Negative Pre-activations Differentiate Syntax
This work addresses the interpretability of language models for researchers by revealing a specific mechanism for syntax, though it is incremental as it builds on prior discoveries about entangled neurons.
The paper tackled the problem of understanding how large language models process syntax by identifying that a sparse subset of entangled neurons, called Wasserstein neurons, use negative pre-activations to differentiate similar syntactic tokens like determiners and prepositions, and showed that targeted ablation of these negative pre-activations significantly weakens model function and disrupts grammatical behavior, with part-of-speech analysis localizing the effect to syntactic scaffolding tokens.
A recently discovered class of entangled neurons, known as Wasserstein neurons, is disproportionately critical in large language models despite constituting only a very small fraction of the network: their targeted removal collapses the model, consistent with their unique role in differentiating similar inputs. Interestingly, in Wasserstein neurons immediately preceding smooth activation functions, such differentiation manifests in the negative pre-activation space, especially in early layers. Pairs of similar inputs are driven to highly distinct negative values, and these pairs involve syntactic tokens such as determiners and prepositions. We show that this negative region is functional rather than simply favorable for optimization.
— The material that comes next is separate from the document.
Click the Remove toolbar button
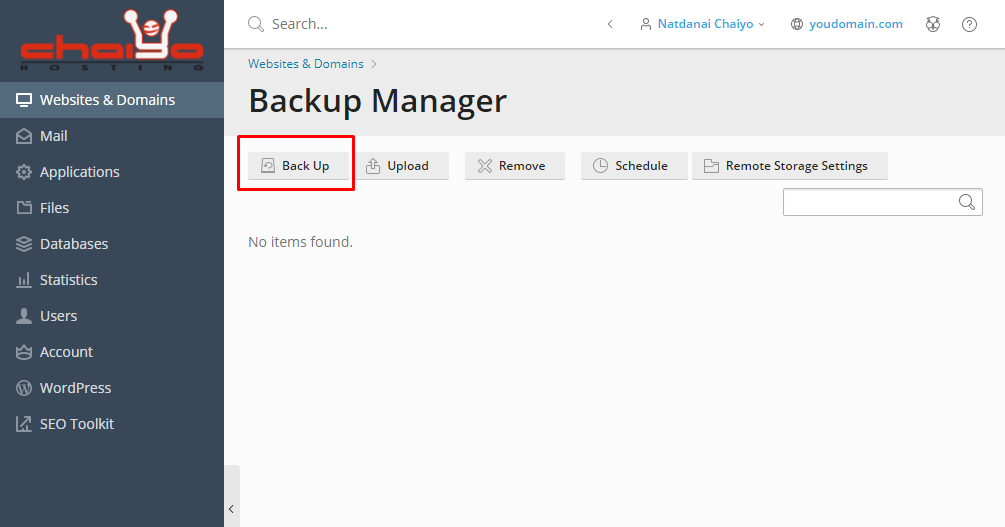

A minimal, sign-specific intervention that zeroes only the negative pre-activations of a small subset of entangled neurons significantly weakens overall model function and disrupts grammatical behavior, while both random and perplexity-matched controls leave grammatical performance largely unchanged. Part of speech analysis localizes the excess surprisal to syntactic scaffolding tokens, and layer-specific interventions reveal that small local degradations accumulate across depth. Over training checkpoints, the same ablation impairs grammatical behavior as Wasserstein neurons emerge and stabilize. Together, these results identify negative differentiation in a sparse subset of entangled neurons as a crucial mechanism that language models rely on for syntax.